The commission issued a report after a sub-committee conducted a public consultation and studied similar legislation in other jurisdictions.
The commission said existing laws only allow courts to award damages in a lump sum after judges assess the claimants’ past and future losses.
However, it noted that this approach had come under criticism for being “imprecise and unscientific”.
“Assessing a ‘once and for all’ lump sum award is a difficult task for courts, as any assessment of damages for future pecuniary loss must consider what a plaintiff might have earned but for the injury, the earning capacity of the plaintiff after the injury and any additional expenses incurred following the injury,” the report wrote.

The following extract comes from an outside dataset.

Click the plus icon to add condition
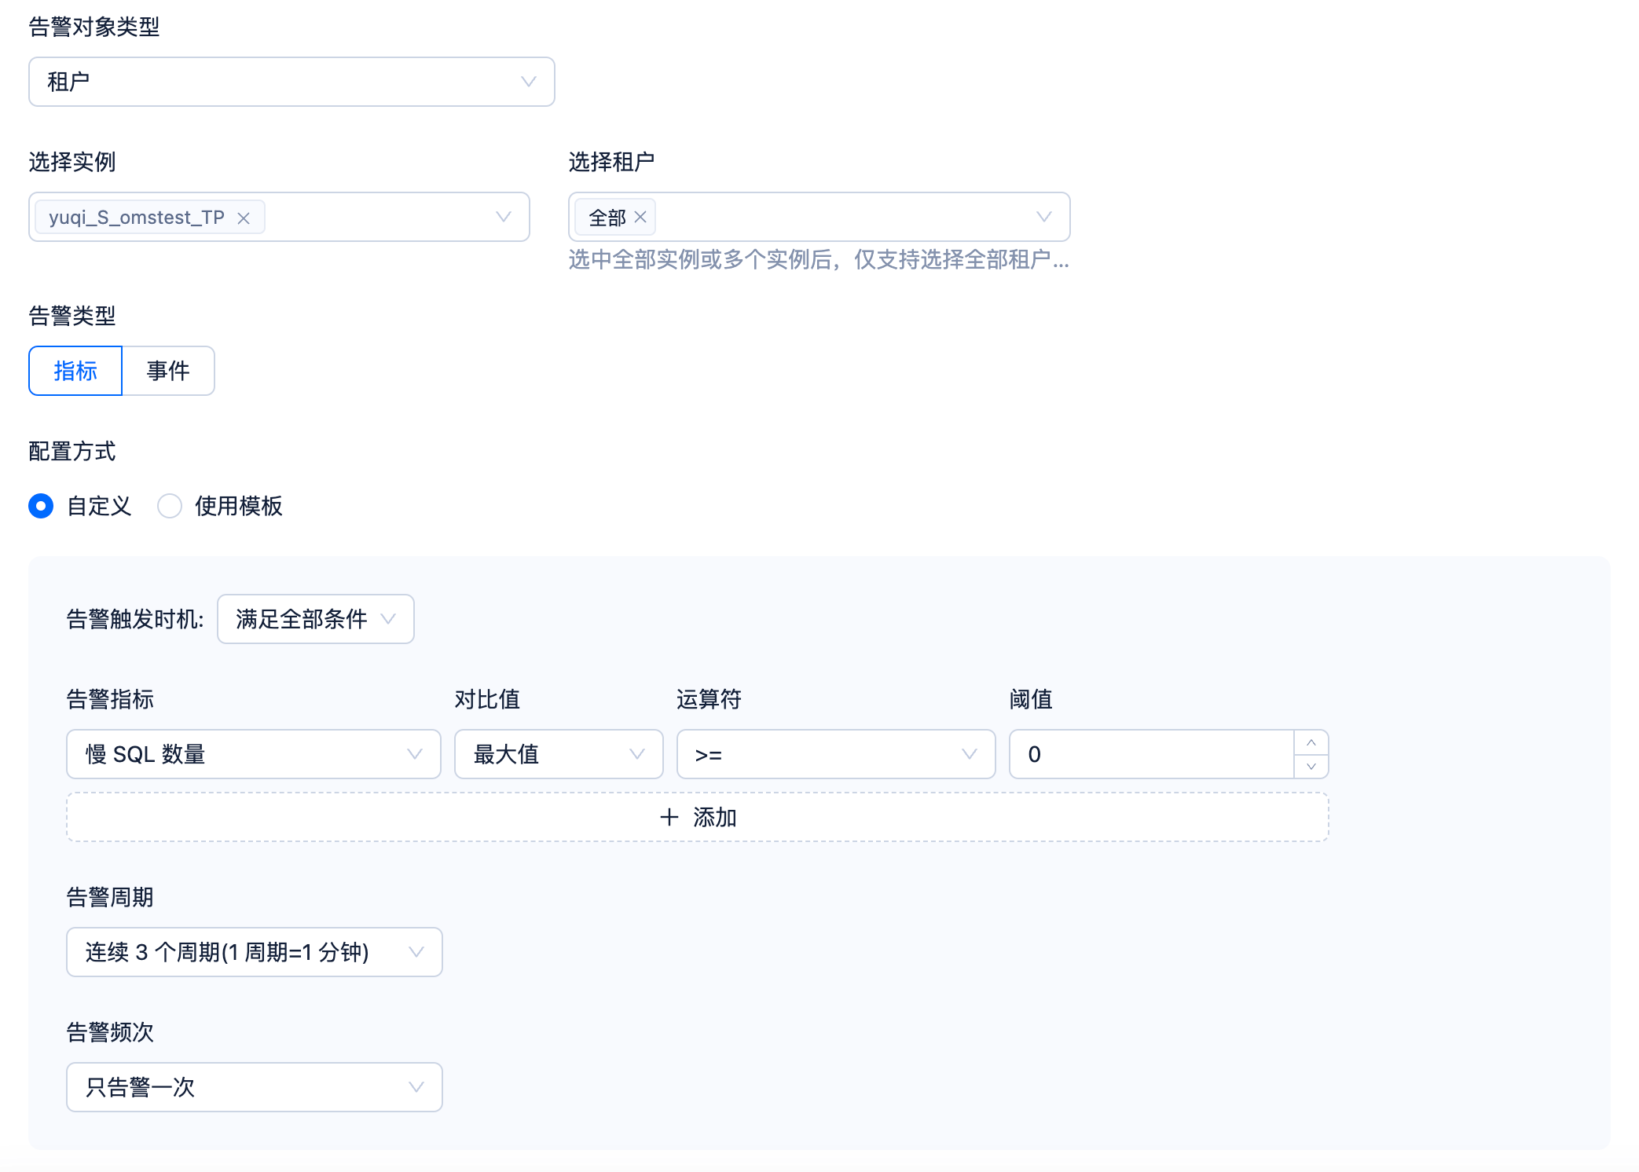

The commission made a number of recommendations, including legislating to empower courts to make periodical payment orders to cover all losses, including the costs of care and accommodation.
But it said the orders should be limited to catastrophic cases.
“It means a personal injury which is of such severity that it results in a permanent disability to the person requiring the person to receive long-term care and assistance in all activities of daily-living or substantial part thereof,” explained Raymond Leung, who chairs the Periodical Payments for Future Pecuniary Loss in Personal Injury Cases Sub-committee.
The report also suggested that the court review the order if there are changes in the need for and level of future care as a result of significant medical deterioration or improvement.
Leung said each claimant can only ask for one review, balancing the need for finality between the parties, and the possibility that changes could occur in the claimant’s circumstances.